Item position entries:
_____
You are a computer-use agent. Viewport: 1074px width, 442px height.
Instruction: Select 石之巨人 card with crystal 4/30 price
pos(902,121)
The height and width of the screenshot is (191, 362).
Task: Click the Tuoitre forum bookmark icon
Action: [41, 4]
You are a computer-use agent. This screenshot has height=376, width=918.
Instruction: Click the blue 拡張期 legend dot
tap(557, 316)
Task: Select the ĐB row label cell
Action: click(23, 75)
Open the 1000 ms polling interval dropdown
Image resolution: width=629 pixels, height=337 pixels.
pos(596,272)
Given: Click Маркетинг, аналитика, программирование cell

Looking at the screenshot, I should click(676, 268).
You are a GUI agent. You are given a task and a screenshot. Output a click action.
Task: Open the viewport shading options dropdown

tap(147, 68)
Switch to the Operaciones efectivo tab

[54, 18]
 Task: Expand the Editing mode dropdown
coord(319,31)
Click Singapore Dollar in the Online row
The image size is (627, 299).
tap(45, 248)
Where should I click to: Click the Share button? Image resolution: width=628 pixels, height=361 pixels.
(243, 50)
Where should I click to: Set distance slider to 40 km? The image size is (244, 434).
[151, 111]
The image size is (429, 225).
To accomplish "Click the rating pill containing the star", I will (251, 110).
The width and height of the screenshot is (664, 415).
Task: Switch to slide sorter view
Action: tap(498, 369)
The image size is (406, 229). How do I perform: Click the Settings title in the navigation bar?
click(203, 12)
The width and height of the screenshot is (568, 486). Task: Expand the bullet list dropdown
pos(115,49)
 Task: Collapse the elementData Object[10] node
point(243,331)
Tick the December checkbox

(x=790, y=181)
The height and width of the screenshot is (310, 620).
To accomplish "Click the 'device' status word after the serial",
_____
Find every line in the listing above that contains the word "accomplish" and copy each one.

▶ _EXERCISE OUTPUT_
To accomplish "Click the rating pill containing the star", I will (251, 110).
To accomplish "Click the 'device' status word after the serial",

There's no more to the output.